I see this as going all the way back to the first stone tablet. Humans reading
/ watching a framed format. With the advent of cinema in the 20th Century,
this form evolves into a screen. Presently, we are witnessing the interface
change from a screen to a lens. This will be a crucial pivot in the human
trajectory, as the technology becomes more sophisticated and comes to color
the seeing aparatus. The politics and dialogue around how this technology
"compliments our real world experience" will be a very interesting space to
watch.

------
jcam
If you have 25mins to spare I would suggest watching the whole Middlebury
Commencement speech from which this was adapted.

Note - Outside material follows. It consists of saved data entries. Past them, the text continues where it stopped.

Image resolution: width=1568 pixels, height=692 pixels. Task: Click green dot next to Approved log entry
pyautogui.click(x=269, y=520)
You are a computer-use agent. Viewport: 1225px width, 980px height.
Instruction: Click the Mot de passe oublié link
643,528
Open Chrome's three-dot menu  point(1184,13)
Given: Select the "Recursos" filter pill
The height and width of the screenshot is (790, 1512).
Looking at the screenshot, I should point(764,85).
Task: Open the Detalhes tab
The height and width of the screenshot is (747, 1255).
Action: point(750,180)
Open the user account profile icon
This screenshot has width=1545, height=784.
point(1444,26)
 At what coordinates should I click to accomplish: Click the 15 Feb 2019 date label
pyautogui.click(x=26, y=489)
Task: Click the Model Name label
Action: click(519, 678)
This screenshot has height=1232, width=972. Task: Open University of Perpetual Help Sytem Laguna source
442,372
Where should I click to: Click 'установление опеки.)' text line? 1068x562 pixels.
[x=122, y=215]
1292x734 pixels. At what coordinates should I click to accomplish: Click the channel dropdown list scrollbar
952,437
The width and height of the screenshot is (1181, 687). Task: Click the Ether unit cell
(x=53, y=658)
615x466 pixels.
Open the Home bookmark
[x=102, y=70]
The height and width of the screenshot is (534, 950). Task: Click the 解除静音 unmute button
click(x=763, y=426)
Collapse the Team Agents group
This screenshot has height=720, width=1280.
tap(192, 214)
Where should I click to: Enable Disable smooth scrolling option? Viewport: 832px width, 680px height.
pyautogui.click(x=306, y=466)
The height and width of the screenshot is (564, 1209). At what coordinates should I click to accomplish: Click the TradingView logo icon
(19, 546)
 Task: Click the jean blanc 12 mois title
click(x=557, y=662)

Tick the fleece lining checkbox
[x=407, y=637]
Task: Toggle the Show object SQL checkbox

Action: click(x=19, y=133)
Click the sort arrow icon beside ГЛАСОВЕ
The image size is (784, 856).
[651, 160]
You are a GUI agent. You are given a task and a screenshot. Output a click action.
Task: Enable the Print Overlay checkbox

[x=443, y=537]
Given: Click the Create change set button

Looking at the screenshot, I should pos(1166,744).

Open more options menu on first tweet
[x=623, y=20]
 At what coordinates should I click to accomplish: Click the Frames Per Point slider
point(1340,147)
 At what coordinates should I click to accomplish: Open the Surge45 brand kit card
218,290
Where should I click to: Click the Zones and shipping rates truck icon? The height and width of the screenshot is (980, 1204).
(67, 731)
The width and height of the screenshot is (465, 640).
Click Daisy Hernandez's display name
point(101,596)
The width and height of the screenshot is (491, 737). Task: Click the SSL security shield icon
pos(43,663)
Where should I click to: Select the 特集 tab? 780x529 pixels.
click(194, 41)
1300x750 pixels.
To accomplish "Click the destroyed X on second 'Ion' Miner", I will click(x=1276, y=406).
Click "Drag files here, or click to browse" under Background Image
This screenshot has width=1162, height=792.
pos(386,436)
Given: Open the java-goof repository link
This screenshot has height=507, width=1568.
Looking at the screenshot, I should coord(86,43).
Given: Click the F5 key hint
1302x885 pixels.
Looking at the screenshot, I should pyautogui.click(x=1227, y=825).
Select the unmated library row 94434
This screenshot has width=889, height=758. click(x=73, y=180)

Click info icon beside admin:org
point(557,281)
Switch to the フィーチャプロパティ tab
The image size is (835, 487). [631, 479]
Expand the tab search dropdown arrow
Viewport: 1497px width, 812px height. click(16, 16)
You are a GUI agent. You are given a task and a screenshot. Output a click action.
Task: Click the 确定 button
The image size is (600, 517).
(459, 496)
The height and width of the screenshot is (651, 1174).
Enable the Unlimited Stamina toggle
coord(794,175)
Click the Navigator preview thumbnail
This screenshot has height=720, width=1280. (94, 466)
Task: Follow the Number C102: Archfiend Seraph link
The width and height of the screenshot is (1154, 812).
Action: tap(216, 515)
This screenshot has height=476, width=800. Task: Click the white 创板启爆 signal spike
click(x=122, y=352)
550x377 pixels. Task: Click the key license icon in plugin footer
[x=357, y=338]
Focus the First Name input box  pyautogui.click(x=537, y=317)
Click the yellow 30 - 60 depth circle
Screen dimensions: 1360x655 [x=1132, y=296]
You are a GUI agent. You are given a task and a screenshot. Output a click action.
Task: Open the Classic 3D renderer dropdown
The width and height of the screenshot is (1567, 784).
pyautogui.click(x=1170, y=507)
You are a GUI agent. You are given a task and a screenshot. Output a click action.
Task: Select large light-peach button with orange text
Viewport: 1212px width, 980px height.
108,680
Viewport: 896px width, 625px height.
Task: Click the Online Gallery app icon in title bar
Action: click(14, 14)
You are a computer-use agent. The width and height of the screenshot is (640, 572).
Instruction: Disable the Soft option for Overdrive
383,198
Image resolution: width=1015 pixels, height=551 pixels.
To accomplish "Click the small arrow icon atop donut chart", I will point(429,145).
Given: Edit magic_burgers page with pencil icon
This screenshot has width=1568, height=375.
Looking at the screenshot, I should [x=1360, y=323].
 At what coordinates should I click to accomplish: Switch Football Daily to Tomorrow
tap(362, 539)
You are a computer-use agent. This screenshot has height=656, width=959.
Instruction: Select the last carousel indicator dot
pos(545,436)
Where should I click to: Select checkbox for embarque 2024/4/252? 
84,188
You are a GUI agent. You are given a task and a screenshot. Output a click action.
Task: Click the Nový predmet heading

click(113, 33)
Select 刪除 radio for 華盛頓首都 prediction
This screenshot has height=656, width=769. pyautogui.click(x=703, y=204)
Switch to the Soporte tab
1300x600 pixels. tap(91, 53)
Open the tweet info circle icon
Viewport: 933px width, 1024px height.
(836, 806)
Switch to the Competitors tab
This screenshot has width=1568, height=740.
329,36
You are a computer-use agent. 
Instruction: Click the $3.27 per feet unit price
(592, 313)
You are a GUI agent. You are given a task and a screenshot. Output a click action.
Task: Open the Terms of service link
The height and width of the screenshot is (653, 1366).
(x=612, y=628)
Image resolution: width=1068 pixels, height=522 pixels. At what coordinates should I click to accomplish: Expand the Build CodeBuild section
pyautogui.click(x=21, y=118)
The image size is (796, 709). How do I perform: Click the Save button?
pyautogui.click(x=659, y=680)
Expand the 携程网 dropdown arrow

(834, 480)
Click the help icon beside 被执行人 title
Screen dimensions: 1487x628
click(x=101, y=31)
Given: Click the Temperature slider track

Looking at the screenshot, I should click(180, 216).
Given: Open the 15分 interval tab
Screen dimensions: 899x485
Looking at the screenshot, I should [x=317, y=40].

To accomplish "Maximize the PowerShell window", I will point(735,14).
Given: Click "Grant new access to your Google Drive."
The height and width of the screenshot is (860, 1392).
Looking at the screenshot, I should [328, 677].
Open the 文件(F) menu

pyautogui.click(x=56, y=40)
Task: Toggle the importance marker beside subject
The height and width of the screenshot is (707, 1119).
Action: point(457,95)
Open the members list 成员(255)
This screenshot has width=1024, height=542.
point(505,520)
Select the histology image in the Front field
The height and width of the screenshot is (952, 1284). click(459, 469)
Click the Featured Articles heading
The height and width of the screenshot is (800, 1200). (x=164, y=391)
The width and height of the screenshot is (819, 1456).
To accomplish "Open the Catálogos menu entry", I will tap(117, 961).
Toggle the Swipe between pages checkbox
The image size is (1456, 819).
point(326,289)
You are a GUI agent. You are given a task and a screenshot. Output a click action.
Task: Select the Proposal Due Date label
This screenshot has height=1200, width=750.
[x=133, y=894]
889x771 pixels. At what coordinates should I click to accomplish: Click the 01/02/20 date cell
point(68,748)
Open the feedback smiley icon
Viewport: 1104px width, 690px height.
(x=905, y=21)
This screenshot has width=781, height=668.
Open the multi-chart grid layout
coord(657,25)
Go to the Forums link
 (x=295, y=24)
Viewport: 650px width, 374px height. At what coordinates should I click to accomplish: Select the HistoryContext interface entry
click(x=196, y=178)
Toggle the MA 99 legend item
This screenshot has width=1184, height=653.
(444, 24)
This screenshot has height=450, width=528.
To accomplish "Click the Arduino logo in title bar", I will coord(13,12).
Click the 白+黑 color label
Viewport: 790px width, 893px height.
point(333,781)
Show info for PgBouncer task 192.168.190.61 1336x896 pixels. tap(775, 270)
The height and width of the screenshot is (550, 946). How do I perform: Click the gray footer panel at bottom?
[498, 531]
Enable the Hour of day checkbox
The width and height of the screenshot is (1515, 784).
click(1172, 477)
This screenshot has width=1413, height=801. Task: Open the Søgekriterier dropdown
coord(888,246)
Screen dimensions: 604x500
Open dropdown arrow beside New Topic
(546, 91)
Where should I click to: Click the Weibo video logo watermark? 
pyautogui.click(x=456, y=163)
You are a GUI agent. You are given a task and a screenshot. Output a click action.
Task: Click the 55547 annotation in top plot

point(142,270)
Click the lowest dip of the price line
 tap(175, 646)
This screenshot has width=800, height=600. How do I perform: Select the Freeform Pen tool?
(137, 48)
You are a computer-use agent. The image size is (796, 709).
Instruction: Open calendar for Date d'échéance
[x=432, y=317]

[https://www.youtube.com/watch?v=RgGzz3fKINA&feature=share](https://www.youtube.com/watch?v=RgGzz3fKINA&feature=share)

------
mark_l_watson
I am not disagreeing with the author of the article, but I will say something
positive about the "smartphone life style": my wife and I live in a small town
in the mountains. Although we have a lot of local friends, our family is
distributed in San Diego, San Francisco, and Rhode Island. I really enjoy
keeping in touch with my family by emailing pictures while I am hiking, etc.
in real time as I am experiencing life. I probably send at least two pictures
a day. Later, on the phone, the previously sent pictures are something to talk
about. Using video Skype or iChat video also helps keep in touch.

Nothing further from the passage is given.